** Opening Extracted data block **

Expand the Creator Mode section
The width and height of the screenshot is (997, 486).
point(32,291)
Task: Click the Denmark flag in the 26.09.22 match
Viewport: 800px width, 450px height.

** Closing Extracted data block **

[Problem description] Word for word, return all of the records.

[Solution to this exercise]
Expand the Creator Mode section
The width and height of the screenshot is (997, 486).
point(32,291)
Task: Click the Denmark flag in the 26.09.22 match
Viewport: 800px width, 450px height.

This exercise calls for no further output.